**YOUR GOAL**: Go through the records and report each line holding the string "Kieko".

**EXERCISE MATERIALS**:

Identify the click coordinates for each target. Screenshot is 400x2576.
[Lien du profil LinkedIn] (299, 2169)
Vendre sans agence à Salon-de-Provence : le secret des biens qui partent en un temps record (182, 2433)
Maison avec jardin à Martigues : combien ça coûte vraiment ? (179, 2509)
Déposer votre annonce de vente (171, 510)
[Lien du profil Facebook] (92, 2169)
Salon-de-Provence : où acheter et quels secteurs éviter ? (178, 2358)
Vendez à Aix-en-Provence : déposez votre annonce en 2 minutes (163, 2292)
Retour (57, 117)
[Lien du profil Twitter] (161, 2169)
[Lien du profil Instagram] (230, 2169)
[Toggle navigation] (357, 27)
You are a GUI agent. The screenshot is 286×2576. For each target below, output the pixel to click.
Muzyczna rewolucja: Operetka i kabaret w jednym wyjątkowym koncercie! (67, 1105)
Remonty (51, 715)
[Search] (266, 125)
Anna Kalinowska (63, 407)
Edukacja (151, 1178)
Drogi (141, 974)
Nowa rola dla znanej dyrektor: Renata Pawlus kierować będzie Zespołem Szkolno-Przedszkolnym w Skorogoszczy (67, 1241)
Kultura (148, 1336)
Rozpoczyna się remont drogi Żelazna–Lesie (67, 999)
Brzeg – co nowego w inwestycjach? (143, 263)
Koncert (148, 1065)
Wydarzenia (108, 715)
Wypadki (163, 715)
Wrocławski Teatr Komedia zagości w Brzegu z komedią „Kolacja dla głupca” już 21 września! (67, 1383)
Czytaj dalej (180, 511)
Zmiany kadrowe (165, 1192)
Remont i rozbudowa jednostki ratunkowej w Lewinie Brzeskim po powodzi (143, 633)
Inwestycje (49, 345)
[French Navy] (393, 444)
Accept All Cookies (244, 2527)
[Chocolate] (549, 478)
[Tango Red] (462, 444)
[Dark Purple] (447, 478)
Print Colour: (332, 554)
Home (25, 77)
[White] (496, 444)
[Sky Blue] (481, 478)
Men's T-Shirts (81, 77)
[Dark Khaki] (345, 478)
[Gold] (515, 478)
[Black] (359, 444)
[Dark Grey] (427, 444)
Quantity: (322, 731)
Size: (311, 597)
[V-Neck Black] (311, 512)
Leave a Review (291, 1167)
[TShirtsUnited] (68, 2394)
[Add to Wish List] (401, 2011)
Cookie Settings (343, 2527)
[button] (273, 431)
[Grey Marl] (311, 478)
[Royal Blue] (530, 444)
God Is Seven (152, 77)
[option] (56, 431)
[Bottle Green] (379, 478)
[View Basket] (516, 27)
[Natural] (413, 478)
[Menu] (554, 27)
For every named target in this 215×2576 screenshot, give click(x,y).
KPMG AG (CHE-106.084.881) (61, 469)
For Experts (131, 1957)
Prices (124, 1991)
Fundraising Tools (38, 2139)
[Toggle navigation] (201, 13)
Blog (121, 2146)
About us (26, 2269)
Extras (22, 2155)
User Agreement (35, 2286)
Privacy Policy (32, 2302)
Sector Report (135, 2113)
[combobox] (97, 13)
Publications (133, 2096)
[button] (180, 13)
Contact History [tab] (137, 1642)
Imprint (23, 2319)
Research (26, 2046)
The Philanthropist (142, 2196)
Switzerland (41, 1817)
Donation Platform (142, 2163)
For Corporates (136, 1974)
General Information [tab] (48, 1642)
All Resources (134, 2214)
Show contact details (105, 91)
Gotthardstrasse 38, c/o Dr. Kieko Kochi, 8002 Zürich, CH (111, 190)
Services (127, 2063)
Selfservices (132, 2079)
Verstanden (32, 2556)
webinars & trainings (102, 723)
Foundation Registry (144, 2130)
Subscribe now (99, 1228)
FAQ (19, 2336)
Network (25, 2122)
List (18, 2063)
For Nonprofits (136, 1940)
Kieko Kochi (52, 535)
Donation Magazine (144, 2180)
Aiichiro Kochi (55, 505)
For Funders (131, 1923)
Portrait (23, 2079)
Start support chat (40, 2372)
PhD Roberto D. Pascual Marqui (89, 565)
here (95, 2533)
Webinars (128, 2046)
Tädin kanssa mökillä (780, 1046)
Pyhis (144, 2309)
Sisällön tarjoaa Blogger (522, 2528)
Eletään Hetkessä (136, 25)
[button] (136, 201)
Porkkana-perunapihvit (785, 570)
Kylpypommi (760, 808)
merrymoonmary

**RESPONSE BELOW**:
Gotthardstrasse 38, c/o Dr. Kieko Kochi, 8002 Zürich, CH (111, 190)
Kieko Kochi (52, 535)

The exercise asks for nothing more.